Three major indexes saw first negative week in 10 weeks, with Nasdaq seeing the biggest decline of ~3.25%. This was the worst weekly performance ever since the month of September. S&P 500 and Dow Jones saw a decline of ~1.52% and ~0.59%, respectively. Global indexes were seen fluctuating on Friday as traders continued to assess the economic data points to determine whether or not the US Fed will start reducing the interest rates. Analysts are also assessing when the apex bank will start to cut the rates. 

But what was the main reason for this upward momentum? Was the increase led by big technology giants?

Stocks increased on favourable jobs report

Well, stronger economic data report supported the movement on Friday. Stocks increased on favourable jobs report as all the leading indexes closed higher. Index saw an increase of ~0.18% to close the session at ~4,697.24 levels, with Nasdaq Composite adding ~0.09% to close at ~14,524.07 levels. The Dow Jones Industrial Average inched up higher by ~25.77 points, or 0.07%, to settle at ~37,466.11 levels. 

US economy was able to add more jobs than the expectations in the month of December, with non-farm payrolls increasing ~216,000. Economists tracked by Dow Jones were anticipating a gain of ~170,000 for previous month. Unemployment rate remained steady at ~3.7%, further emphasising about the continued labor strength.

Treasury yields touched higher

Due to this report, Treasury yields touched higher, with benchmark 10-Y rate reaching high of ~4.103%. 

What could be the potential implications about the strong labour market? Strong labor market might prompt the US Fed to delay the rate cuts, which traders are expecting. Before the Friday’s data, traders hoped that the US Fed will start to cut their rates as early as March.
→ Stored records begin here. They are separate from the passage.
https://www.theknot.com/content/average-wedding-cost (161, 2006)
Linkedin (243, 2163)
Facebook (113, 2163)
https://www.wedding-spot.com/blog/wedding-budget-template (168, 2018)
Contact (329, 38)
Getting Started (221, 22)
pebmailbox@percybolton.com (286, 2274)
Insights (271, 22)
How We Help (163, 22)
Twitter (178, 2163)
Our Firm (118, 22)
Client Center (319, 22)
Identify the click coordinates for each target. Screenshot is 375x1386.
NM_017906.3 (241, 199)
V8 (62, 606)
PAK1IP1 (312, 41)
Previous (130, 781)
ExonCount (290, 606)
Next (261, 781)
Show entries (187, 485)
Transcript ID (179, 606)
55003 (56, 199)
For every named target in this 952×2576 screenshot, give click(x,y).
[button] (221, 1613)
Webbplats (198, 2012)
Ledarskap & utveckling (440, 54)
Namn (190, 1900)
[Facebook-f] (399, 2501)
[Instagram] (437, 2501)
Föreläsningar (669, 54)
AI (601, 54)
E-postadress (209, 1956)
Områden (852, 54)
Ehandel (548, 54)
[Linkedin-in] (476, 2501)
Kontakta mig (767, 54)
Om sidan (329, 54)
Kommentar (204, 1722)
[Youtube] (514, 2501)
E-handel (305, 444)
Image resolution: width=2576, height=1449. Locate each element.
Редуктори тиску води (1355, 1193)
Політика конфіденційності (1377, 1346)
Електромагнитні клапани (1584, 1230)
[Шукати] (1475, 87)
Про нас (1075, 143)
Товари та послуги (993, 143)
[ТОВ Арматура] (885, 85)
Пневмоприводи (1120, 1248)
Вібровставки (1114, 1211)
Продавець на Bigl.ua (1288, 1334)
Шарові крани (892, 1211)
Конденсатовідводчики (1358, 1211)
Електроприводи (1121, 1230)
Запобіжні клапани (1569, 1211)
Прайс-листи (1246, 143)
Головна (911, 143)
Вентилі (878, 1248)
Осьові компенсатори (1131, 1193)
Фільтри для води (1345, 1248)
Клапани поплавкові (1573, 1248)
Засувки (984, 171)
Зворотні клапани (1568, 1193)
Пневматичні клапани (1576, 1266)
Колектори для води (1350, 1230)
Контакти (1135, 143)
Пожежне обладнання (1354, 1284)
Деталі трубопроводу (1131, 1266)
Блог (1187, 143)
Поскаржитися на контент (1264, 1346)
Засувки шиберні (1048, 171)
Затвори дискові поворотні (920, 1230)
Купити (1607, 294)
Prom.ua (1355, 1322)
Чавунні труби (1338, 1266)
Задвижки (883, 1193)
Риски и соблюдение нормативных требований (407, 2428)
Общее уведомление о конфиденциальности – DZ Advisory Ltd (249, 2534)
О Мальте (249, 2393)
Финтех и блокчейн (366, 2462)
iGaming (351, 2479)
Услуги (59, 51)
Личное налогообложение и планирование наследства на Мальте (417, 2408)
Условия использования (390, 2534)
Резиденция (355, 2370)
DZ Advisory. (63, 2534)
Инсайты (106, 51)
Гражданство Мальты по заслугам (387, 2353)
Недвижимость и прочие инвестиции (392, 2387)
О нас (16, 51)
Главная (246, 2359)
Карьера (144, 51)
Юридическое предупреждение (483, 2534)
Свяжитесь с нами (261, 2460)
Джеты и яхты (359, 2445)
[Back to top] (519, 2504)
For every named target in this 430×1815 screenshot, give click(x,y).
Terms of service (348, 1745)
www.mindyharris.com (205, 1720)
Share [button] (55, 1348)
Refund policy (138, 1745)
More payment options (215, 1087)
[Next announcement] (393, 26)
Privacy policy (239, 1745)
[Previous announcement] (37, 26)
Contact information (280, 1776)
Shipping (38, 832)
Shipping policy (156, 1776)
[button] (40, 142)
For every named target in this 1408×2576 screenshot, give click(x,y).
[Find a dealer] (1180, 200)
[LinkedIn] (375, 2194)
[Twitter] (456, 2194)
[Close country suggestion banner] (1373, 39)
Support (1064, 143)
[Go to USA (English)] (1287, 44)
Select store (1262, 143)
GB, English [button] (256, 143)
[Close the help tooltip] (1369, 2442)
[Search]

They were also expecting that the apex bank might reduce the rates by as many as 6 times in the current year. With the release of this report, many believe that these expectations need to be revisited. 

Since stocks increased on favourable jobs report, what’s more on investors’ wishlist in this uncertain economic environment? 

Well, we believe that investors want 3 things: lower inflation, a stable and consistent job market and rapid rate cuts. However, it is expected that investors will only get 1 out of 3 items which are present on their wishlist. Weekly winning streak of S&P 500 to close the year was the longest in around 2 decades. This led to the benchmark’s gain for the year of ~24%.